The Fed’s interventions distorted credit markets, inflated asset prices, and fueled the illusion that easy money could substitute for productivity. The result has been slower growth, declining real wages, and a public that no longer trusts the dollar — or the institutions that manage it.

At the same time, agencies such as the Federal Deposit Insurance Corporation have extended open-ended guarantees to ever-larger deposits up to $250,000, signaling to financial institutions that risk doesn’t really matter because taxpayers will always clean up the mess. The more Washington insulates these institutions from market discipline, the more reckless behavior it encourages. That’s not consumer protection; that’s moral hazard on a national scale.

The CFPB’s Section 1033 rule compounds that problem by politicizing access to financial data. It hands Washington the ability to dictate not only how money moves but also how information about money moves. 

Once regulators can decide which companies may access data and on what terms, they effectively control the competitive landscape of American finance. This is industrial policy in digital disguise. And it’s already spilling into state politics, where legislators are introducing new caps on credit card interest rates, limits on interchange fees, and other well-intentioned but destructive interventions. Each of these measures increases costs for consumers, reduces credit access for the poor, and consolidates power among the largest incumbents who can afford the compliance burden. If this sounds like central planning, that’s because it is. 

A handful of bureaucrats now wield more influence over the financial system than the millions of Americans who depend on it. The Fed’s technocrats decide the cost of money. The CFPB dictates how data may flow. The FDIC guarantees risks that private firms should bear. And Congress keeps spending as if none of it matters, driving the national debt above $37 trillion and pushing annual interest payments past $1.1 trillion — a sum larger than the defense budget. These are not isolated mistakes. They are symptoms of a government that has grown far beyond its competence.

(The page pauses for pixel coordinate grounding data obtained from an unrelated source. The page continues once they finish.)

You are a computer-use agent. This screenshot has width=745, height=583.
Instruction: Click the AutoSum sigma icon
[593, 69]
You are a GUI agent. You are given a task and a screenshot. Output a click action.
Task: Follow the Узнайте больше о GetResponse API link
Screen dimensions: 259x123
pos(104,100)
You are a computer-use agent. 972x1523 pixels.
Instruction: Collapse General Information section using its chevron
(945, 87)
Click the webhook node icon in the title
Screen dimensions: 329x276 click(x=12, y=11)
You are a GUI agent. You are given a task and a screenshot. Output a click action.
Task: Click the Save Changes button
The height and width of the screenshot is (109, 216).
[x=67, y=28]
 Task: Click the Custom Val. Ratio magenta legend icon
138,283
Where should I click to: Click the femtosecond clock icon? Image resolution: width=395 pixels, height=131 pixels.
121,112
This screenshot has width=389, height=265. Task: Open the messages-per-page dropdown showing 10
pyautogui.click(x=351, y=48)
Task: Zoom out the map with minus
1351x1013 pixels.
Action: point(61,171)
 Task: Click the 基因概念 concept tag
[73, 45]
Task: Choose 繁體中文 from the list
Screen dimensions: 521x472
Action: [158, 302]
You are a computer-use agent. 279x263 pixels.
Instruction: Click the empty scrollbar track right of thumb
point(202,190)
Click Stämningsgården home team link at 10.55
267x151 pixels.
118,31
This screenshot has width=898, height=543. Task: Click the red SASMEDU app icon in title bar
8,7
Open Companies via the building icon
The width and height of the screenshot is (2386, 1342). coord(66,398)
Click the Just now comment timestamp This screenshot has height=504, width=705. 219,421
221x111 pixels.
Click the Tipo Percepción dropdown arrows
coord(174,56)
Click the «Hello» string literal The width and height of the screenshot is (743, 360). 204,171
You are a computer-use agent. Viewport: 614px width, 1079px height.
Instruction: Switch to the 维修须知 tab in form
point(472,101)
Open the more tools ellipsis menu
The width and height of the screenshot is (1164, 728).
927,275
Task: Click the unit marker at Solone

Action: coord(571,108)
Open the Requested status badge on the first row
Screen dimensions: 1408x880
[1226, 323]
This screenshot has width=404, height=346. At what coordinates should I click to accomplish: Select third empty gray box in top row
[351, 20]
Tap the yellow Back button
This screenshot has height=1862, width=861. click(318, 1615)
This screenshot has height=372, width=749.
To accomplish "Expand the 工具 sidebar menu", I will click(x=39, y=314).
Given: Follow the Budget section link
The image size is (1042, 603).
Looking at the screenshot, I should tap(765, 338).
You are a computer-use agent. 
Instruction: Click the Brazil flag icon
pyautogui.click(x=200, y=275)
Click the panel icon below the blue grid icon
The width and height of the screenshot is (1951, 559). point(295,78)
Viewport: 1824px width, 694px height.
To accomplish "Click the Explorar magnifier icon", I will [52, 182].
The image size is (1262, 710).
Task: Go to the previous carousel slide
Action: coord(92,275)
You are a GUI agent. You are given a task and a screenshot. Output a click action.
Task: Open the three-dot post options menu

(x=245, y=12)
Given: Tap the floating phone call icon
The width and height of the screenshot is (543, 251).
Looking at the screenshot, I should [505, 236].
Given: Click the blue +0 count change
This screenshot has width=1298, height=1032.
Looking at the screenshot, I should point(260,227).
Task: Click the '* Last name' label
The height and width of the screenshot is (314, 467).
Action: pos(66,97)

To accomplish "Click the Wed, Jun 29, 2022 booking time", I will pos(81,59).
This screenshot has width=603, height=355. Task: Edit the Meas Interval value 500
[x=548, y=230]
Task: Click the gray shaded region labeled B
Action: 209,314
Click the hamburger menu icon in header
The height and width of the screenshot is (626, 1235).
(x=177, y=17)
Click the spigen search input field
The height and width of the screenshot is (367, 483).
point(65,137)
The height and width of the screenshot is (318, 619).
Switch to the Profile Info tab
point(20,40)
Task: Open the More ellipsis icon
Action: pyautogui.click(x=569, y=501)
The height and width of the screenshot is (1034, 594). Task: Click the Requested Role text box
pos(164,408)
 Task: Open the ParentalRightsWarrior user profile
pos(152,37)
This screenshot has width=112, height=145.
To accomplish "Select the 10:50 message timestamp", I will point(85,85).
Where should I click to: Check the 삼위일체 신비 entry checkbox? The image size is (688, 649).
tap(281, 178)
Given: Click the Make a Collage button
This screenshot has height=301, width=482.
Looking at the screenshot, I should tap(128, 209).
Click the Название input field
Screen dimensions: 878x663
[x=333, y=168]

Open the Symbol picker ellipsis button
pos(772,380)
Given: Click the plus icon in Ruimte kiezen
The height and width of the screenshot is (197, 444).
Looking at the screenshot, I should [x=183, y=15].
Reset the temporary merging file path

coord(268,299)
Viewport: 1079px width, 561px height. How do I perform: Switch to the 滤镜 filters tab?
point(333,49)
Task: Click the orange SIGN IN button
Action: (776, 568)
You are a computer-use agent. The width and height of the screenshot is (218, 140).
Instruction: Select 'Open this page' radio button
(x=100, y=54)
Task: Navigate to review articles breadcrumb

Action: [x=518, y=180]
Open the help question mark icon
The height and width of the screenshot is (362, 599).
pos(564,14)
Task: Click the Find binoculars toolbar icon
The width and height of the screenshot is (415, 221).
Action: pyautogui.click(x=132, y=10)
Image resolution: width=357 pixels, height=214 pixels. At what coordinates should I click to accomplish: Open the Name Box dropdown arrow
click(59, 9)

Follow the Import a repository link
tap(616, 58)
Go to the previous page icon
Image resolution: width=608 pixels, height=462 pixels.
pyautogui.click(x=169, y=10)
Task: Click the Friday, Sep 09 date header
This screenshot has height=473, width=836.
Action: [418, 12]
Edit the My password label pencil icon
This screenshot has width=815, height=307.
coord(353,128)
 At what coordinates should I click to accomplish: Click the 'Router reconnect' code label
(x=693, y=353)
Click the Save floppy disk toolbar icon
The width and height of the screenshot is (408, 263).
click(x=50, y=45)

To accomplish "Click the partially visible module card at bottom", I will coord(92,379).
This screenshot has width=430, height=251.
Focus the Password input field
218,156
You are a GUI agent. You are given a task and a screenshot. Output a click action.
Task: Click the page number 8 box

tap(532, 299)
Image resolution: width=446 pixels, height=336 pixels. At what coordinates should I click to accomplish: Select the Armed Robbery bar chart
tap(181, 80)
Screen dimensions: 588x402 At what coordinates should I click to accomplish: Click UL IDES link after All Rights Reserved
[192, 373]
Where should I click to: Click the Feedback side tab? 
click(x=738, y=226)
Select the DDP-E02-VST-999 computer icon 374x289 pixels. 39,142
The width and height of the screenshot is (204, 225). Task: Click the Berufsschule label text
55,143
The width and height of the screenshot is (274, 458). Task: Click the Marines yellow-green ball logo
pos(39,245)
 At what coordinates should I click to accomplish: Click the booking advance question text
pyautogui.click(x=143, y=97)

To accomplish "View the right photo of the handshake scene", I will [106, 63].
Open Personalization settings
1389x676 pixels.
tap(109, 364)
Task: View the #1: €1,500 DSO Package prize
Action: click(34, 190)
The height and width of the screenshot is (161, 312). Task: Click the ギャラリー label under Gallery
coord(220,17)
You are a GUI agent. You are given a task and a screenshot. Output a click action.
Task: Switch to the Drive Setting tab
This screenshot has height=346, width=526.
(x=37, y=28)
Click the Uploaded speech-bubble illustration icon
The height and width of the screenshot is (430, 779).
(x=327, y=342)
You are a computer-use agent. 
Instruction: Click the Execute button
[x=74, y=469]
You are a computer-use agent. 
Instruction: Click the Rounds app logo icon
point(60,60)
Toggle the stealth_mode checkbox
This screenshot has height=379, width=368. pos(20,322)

The path forward begins with humility and a return to first principles. The Fed should stop acting as an unelected economic czar and start shrinking its balance sheet toward historical norms, or possibly back to six percent of GDP, where it was before the Great Financial Crisis. Congress should reassert its oversight role and restore a rules-based monetary framework that ties money growth to economic fundamentals, not political convenience. The CFPB should be dismantled or at least stripped of its unilateral authority, with legitimate fraud enforcement consolidated under accountable agencies. Most importantly, Washington must end its obsession with managing markets and start trusting them again.

America’s prosperity was built on sound money, competition, and personal responsibility — not on bureaucratic control. If we want a financial system that works for everyone, we must end the centralization of both money and data. Section 1033 isn’t just another bad rule; it’s a warning sign of how far we’ve drifted from a truly free economy. The stakes are simple: either Americans control their financial future, or Washington does. It’s time to choose the former.